Start of Block

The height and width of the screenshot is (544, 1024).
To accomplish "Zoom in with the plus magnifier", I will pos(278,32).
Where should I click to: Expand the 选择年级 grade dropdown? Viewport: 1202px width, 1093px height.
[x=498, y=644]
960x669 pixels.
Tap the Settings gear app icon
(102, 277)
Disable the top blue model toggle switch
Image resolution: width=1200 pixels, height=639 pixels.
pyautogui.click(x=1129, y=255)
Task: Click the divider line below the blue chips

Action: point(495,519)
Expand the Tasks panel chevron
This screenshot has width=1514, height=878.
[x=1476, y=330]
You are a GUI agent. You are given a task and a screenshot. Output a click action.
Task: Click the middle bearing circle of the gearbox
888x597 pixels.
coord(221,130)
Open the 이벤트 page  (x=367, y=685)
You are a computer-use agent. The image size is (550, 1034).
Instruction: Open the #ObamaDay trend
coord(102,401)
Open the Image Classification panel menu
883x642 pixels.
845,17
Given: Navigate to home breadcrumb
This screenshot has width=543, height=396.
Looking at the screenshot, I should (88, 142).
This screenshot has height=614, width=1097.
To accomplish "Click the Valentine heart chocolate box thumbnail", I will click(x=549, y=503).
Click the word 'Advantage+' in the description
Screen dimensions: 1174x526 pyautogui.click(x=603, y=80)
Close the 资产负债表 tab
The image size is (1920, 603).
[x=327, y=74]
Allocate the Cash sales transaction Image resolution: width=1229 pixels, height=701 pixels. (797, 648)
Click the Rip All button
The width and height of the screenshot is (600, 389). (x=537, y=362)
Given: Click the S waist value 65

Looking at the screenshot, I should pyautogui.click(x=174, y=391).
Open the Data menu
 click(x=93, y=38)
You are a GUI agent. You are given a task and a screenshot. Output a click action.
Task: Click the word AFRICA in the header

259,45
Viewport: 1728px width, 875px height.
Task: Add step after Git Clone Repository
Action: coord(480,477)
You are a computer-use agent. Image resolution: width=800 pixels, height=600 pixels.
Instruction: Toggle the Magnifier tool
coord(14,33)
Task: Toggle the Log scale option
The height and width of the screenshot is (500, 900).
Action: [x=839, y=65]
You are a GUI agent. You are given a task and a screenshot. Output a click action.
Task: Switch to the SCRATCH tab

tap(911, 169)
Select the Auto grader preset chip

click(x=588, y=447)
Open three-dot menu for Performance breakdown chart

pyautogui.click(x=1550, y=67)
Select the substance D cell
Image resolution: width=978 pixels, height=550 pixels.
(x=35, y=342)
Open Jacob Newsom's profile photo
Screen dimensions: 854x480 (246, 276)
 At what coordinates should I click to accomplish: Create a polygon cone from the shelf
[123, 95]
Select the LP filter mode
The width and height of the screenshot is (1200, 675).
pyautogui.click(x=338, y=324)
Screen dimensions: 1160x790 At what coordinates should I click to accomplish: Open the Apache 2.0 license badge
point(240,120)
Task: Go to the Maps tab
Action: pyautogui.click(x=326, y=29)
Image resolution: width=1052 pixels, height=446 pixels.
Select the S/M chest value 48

End of Block

Quote, word for word, every line from the top of the entries through the line that holds "960x669 pixels.".

> ANSWER TO THIS TASK:
The height and width of the screenshot is (544, 1024).
To accomplish "Zoom in with the plus magnifier", I will pos(278,32).
Where should I click to: Expand the 选择年级 grade dropdown? Viewport: 1202px width, 1093px height.
[x=498, y=644]
960x669 pixels.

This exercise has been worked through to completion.